* [EXERCISE GOAL]: Repeat the data exactly, so that every line matches the original.

* [INFORMATION PROVIDED]:
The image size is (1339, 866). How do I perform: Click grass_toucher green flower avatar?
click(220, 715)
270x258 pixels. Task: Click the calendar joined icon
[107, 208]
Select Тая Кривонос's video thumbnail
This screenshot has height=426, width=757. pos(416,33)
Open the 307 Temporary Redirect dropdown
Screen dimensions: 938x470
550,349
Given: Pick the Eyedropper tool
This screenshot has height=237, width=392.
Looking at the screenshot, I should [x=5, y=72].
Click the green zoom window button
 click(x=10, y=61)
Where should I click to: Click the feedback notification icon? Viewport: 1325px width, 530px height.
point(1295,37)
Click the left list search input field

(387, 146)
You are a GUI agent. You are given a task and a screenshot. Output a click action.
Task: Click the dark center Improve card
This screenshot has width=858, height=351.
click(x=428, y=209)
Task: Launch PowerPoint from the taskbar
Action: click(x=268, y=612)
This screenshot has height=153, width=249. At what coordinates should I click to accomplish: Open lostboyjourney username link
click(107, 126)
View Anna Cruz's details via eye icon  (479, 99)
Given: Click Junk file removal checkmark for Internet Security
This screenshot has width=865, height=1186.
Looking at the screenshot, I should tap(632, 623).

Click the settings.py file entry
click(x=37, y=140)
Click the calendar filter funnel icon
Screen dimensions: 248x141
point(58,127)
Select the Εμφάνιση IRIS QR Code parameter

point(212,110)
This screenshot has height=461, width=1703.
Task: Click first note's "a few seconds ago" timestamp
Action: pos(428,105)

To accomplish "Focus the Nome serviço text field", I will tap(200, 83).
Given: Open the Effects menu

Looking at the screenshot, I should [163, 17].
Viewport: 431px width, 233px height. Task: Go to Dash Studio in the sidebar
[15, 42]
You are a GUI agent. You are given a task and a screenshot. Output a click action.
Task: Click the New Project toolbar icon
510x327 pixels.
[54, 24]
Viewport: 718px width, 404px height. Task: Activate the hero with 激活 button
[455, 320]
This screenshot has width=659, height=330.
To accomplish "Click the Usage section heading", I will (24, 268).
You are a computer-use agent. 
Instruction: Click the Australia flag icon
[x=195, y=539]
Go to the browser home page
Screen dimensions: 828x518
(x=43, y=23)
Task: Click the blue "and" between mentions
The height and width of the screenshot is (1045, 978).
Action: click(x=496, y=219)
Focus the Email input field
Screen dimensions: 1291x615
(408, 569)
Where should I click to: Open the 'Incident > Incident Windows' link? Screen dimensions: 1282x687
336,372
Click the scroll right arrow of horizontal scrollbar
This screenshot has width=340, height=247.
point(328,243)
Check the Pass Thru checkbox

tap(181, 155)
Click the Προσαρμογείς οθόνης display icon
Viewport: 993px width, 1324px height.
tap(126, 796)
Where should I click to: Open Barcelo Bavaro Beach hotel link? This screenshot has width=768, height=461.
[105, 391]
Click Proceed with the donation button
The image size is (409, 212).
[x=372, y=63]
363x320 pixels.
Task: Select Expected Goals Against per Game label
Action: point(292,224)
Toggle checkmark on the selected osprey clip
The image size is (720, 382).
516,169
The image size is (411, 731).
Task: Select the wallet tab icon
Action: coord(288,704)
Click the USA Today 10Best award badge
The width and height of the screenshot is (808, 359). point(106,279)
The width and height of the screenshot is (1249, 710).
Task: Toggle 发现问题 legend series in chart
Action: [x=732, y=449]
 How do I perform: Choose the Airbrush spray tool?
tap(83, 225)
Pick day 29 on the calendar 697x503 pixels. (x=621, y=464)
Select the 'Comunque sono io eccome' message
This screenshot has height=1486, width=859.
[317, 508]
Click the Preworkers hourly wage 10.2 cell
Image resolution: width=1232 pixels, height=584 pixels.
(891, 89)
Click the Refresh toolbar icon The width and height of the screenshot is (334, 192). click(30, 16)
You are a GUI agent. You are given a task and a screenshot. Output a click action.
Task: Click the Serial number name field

* [EXERCISE RESPONSE]:
The image size is (1339, 866). How do I perform: Click grass_toucher green flower avatar?
click(220, 715)
270x258 pixels. Task: Click the calendar joined icon
[107, 208]
Select Тая Кривонос's video thumbnail
This screenshot has height=426, width=757. pos(416,33)
Open the 307 Temporary Redirect dropdown
Screen dimensions: 938x470
550,349
Given: Pick the Eyedropper tool
This screenshot has height=237, width=392.
Looking at the screenshot, I should [x=5, y=72].
Click the green zoom window button
 click(x=10, y=61)
Where should I click to: Click the feedback notification icon? Viewport: 1325px width, 530px height.
point(1295,37)
Click the left list search input field

(387, 146)
You are a GUI agent. You are given a task and a screenshot. Output a click action.
Task: Click the dark center Improve card
This screenshot has width=858, height=351.
click(x=428, y=209)
Task: Launch PowerPoint from the taskbar
Action: click(x=268, y=612)
This screenshot has height=153, width=249. At what coordinates should I click to accomplish: Open lostboyjourney username link
click(107, 126)
View Anna Cruz's details via eye icon  (479, 99)
Given: Click Junk file removal checkmark for Internet Security
This screenshot has width=865, height=1186.
Looking at the screenshot, I should tap(632, 623).

Click the settings.py file entry
click(x=37, y=140)
Click the calendar filter funnel icon
Screen dimensions: 248x141
point(58,127)
Select the Εμφάνιση IRIS QR Code parameter

point(212,110)
This screenshot has height=461, width=1703.
Task: Click first note's "a few seconds ago" timestamp
Action: pos(428,105)

To accomplish "Focus the Nome serviço text field", I will tap(200, 83).
Given: Open the Effects menu

Looking at the screenshot, I should [163, 17].
Viewport: 431px width, 233px height. Task: Go to Dash Studio in the sidebar
[15, 42]
You are a GUI agent. You are given a task and a screenshot. Output a click action.
Task: Click the New Project toolbar icon
510x327 pixels.
[54, 24]
Viewport: 718px width, 404px height. Task: Activate the hero with 激活 button
[455, 320]
This screenshot has width=659, height=330.
To accomplish "Click the Usage section heading", I will (24, 268).
You are a computer-use agent. 
Instruction: Click the Australia flag icon
[x=195, y=539]
Go to the browser home page
Screen dimensions: 828x518
(x=43, y=23)
Task: Click the blue "and" between mentions
The height and width of the screenshot is (1045, 978).
Action: click(x=496, y=219)
Focus the Email input field
Screen dimensions: 1291x615
(408, 569)
Where should I click to: Open the 'Incident > Incident Windows' link? Screen dimensions: 1282x687
336,372
Click the scroll right arrow of horizontal scrollbar
This screenshot has width=340, height=247.
point(328,243)
Check the Pass Thru checkbox

tap(181, 155)
Click the Προσαρμογείς οθόνης display icon
Viewport: 993px width, 1324px height.
tap(126, 796)
Where should I click to: Open Barcelo Bavaro Beach hotel link? This screenshot has width=768, height=461.
[105, 391]
Click Proceed with the donation button
The image size is (409, 212).
[x=372, y=63]
363x320 pixels.
Task: Select Expected Goals Against per Game label
Action: point(292,224)
Toggle checkmark on the selected osprey clip
The image size is (720, 382).
516,169
The image size is (411, 731).
Task: Select the wallet tab icon
Action: coord(288,704)
Click the USA Today 10Best award badge
The width and height of the screenshot is (808, 359). point(106,279)
The width and height of the screenshot is (1249, 710).
Task: Toggle 发现问题 legend series in chart
Action: [x=732, y=449]
 How do I perform: Choose the Airbrush spray tool?
tap(83, 225)
Pick day 29 on the calendar 697x503 pixels. (x=621, y=464)
Select the 'Comunque sono io eccome' message
This screenshot has height=1486, width=859.
[317, 508]
Click the Preworkers hourly wage 10.2 cell
Image resolution: width=1232 pixels, height=584 pixels.
(891, 89)
Click the Refresh toolbar icon The width and height of the screenshot is (334, 192). click(30, 16)
You are a GUI agent. You are given a task and a screenshot. Output a click action.
Task: Click the Serial number name field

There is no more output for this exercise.